- TASK TO CARRY OUT -
No pictures, please: print exactly the lines from the one that contains "The width and" through the last line of the listing.
------------
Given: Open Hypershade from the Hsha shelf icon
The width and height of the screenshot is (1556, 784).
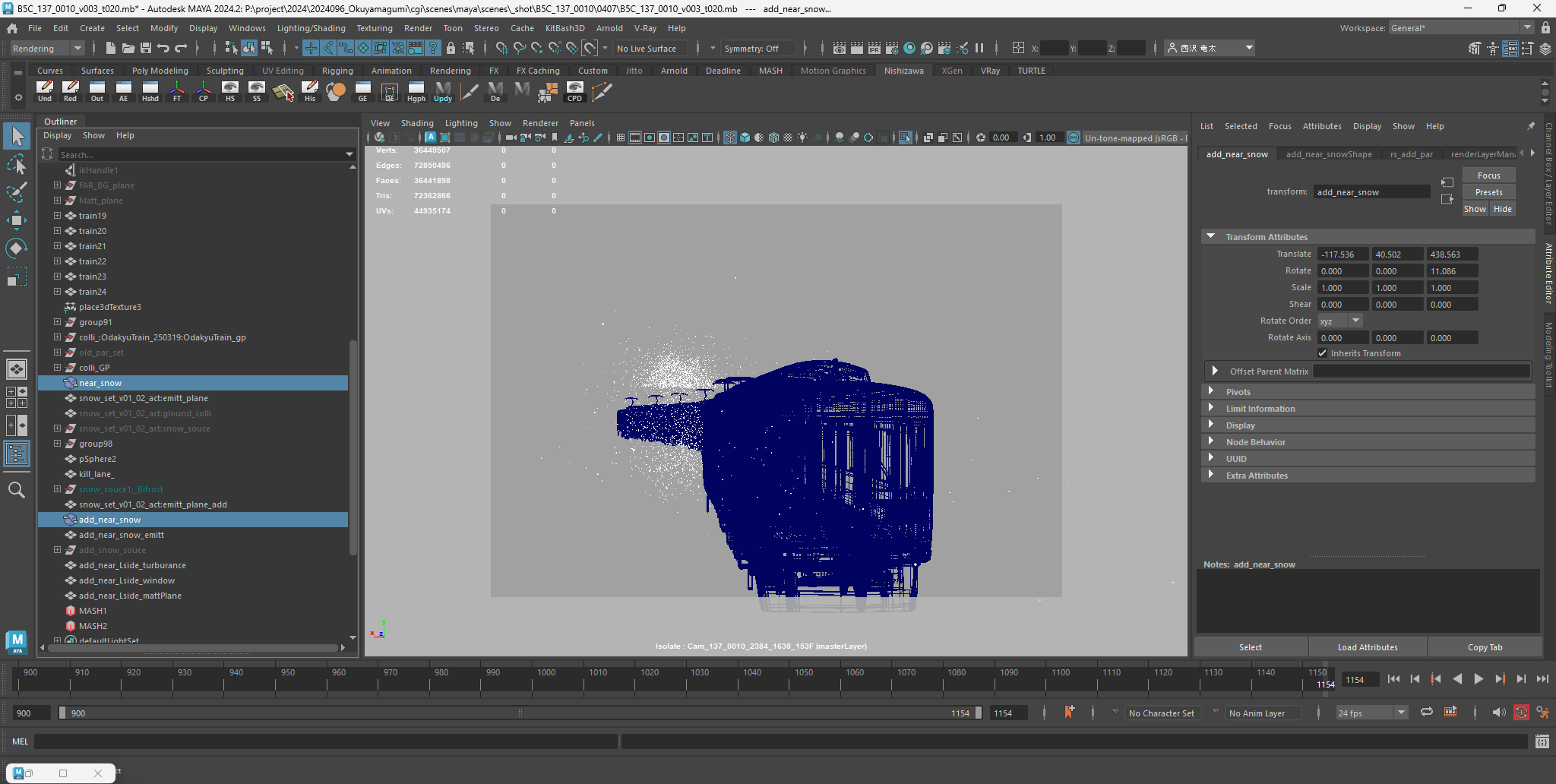Looking at the screenshot, I should point(150,91).
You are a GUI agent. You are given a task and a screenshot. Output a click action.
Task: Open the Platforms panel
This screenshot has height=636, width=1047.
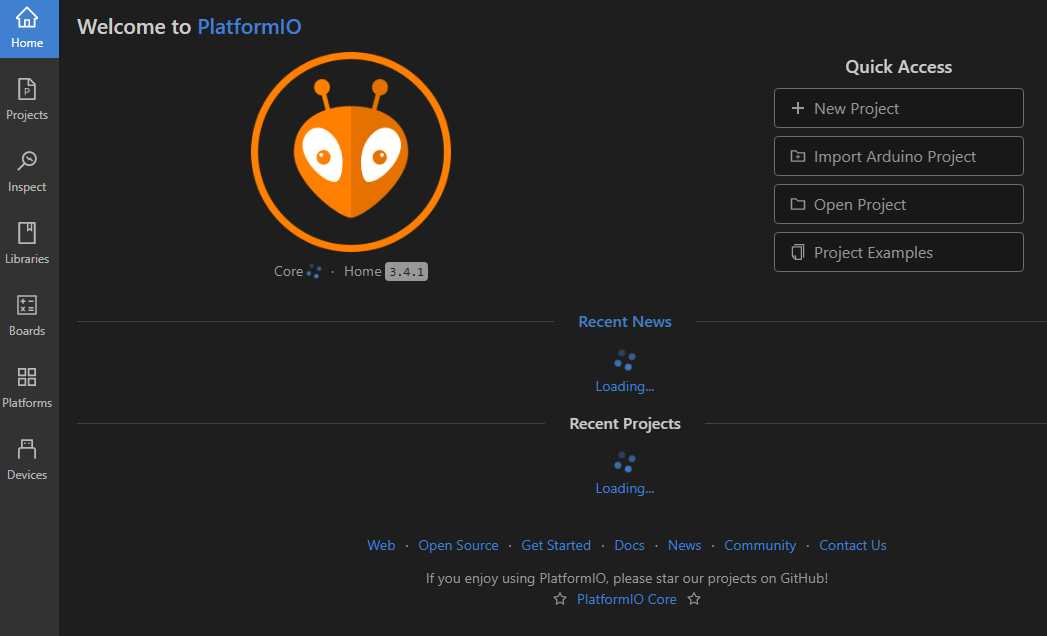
------------
- SOLUTION TO THIS TASK -
The width and height of the screenshot is (1556, 784).
Looking at the screenshot, I should point(150,91).
You are a GUI agent. You are given a task and a screenshot. Output a click action.
Task: Open the Platforms panel
This screenshot has height=636, width=1047.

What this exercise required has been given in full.